▶ [Aim of the task]:
Lay out as a numbered list, with blank lines omitted, everything in the records from the line containing "will tap(415, 264)." down to the line containing "Open the hamburger", both included.

- - - - - - -

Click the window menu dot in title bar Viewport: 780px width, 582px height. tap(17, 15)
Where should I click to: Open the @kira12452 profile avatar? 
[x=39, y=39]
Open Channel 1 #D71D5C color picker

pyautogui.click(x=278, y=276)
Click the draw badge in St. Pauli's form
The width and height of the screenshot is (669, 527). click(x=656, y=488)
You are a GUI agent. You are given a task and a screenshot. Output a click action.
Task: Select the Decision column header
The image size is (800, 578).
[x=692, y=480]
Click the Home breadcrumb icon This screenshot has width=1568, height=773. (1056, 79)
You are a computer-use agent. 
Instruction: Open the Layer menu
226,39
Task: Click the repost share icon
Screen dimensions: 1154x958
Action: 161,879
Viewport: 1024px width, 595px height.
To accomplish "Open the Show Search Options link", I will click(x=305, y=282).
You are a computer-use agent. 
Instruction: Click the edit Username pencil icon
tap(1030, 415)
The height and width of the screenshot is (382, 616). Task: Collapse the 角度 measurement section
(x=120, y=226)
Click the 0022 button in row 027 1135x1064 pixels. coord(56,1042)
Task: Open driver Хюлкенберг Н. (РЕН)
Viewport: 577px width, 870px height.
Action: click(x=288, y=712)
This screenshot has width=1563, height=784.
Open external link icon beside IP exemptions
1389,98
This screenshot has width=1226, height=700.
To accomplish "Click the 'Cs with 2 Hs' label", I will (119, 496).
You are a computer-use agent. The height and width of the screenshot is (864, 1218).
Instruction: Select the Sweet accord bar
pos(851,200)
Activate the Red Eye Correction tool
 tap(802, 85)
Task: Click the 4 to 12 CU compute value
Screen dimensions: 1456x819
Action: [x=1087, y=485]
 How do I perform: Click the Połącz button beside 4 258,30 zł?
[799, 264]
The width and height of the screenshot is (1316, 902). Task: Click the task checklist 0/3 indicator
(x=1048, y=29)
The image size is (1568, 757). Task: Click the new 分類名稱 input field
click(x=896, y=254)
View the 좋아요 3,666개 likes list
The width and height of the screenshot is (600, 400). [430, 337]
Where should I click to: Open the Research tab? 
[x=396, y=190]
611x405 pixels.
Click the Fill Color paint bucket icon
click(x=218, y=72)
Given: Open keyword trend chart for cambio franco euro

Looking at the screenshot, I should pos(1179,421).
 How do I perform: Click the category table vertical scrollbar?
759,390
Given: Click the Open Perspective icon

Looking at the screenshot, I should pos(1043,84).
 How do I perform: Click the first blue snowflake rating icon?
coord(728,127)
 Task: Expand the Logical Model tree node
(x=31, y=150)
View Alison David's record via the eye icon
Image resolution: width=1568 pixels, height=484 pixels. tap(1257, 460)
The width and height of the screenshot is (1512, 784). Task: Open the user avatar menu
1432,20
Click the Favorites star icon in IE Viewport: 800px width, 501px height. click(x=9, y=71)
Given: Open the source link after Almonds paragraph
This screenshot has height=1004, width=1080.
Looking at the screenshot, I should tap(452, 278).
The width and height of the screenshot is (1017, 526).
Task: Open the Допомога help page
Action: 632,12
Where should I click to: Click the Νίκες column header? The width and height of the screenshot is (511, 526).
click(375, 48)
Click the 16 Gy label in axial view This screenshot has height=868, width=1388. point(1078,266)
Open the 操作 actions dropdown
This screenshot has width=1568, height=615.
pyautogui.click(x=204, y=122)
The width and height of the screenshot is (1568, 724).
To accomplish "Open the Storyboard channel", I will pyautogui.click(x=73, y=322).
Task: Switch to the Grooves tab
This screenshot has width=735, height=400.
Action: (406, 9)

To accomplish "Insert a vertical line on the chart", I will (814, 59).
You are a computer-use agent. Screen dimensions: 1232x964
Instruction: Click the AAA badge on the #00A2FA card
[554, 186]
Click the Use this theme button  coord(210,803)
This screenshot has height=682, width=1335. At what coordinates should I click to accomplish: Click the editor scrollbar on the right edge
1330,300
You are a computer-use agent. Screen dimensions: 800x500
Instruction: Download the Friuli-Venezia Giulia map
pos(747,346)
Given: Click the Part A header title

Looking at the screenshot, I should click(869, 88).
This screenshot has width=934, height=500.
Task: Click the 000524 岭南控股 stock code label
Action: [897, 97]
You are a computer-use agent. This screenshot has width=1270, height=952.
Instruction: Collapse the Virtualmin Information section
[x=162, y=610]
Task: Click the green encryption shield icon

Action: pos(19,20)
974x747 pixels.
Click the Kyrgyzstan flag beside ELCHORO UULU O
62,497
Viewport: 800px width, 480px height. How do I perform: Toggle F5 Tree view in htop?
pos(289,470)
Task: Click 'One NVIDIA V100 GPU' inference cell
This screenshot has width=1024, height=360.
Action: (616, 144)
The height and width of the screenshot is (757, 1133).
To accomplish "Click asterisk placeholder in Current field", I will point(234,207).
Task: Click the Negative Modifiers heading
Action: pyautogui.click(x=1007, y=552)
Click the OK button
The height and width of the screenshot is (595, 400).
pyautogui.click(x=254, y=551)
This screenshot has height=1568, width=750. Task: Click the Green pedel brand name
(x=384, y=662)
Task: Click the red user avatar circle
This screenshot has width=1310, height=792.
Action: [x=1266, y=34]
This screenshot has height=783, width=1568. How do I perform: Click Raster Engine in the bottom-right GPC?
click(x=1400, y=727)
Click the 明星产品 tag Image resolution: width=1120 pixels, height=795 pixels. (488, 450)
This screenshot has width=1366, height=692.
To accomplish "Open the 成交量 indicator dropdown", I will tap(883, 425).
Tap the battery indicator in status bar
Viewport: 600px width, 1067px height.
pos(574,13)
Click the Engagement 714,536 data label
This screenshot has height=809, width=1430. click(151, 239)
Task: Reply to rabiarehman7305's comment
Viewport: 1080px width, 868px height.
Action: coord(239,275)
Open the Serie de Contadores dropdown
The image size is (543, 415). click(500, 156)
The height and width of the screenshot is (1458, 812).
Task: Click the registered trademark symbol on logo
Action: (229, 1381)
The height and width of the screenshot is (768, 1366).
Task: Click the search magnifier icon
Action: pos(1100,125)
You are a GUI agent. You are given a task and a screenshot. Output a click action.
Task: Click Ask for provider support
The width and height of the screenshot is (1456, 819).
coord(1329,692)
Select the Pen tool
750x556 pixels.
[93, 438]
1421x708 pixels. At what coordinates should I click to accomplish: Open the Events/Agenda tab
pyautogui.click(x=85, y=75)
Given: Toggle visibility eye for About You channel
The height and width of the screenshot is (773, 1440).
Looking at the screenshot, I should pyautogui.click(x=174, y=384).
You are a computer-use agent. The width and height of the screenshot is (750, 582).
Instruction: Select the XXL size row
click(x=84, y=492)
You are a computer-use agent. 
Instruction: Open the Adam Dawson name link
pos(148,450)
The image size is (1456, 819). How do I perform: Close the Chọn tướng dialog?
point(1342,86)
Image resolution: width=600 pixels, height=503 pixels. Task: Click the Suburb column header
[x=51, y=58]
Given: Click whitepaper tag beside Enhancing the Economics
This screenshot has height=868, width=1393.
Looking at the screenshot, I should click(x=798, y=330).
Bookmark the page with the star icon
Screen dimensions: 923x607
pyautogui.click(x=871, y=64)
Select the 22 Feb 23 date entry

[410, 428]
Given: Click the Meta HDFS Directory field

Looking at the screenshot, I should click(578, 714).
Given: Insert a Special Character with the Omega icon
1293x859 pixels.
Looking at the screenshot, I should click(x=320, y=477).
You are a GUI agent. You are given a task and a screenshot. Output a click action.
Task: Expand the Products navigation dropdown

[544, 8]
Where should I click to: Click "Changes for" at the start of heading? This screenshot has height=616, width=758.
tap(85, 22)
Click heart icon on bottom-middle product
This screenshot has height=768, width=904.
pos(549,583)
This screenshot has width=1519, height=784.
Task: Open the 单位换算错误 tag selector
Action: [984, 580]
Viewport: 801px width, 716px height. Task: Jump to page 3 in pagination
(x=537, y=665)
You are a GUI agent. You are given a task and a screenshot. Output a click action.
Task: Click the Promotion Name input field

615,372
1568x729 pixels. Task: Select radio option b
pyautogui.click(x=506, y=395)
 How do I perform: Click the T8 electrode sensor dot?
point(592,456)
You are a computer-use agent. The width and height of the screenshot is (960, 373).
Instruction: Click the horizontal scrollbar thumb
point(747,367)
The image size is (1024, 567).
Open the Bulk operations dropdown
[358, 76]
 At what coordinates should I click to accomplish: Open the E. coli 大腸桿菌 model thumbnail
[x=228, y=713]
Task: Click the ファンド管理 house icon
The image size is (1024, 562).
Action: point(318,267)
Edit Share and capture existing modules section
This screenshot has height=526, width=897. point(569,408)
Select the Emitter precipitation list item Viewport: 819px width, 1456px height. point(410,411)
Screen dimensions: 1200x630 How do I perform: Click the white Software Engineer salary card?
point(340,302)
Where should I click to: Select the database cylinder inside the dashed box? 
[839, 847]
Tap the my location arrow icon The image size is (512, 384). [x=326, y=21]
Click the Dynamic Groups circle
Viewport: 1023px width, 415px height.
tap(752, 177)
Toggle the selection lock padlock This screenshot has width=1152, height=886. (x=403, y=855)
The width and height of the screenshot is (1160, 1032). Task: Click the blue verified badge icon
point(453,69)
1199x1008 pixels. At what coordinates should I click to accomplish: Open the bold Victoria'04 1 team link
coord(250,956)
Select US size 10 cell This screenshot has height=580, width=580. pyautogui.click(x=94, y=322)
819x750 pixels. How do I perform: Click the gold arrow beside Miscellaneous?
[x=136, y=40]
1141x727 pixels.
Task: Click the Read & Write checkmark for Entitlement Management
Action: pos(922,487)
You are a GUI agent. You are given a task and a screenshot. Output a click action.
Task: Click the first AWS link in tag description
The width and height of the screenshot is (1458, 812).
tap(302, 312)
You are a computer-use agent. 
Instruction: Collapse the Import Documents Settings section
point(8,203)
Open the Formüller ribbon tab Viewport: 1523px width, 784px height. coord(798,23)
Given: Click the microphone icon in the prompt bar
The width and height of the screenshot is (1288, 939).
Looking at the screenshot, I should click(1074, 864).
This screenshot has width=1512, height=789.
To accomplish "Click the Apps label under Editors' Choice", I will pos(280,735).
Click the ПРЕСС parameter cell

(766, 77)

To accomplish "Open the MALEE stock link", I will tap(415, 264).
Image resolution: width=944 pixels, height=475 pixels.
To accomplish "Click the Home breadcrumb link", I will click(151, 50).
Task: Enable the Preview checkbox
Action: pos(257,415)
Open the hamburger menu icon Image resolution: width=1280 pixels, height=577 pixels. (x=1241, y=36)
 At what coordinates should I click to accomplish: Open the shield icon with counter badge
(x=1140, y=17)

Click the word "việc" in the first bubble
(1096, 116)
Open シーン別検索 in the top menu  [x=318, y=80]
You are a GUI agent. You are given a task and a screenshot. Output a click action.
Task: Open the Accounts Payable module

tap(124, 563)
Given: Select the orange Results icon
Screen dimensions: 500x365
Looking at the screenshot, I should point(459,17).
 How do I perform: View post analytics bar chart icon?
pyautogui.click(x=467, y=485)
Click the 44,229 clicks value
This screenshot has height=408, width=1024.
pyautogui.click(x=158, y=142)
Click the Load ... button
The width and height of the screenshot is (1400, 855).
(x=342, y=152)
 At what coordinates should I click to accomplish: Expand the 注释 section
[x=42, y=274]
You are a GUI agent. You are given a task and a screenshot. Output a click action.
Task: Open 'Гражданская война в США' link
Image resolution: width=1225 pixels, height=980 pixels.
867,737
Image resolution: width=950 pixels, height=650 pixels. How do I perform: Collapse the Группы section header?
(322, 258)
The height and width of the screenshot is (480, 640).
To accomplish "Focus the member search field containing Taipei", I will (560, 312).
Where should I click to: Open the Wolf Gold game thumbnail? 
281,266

- - - - - - -

▶ [Final result]:
1. To accomplish "Open the MALEE stock link", I will tap(415, 264).
2. Image resolution: width=944 pixels, height=475 pixels.
3. To accomplish "Click the Home breadcrumb link", I will click(151, 50).
4. Task: Enable the Preview checkbox
5. Action: pos(257,415)
6. Open the hamburger menu icon Image resolution: width=1280 pixels, height=577 pixels. (x=1241, y=36)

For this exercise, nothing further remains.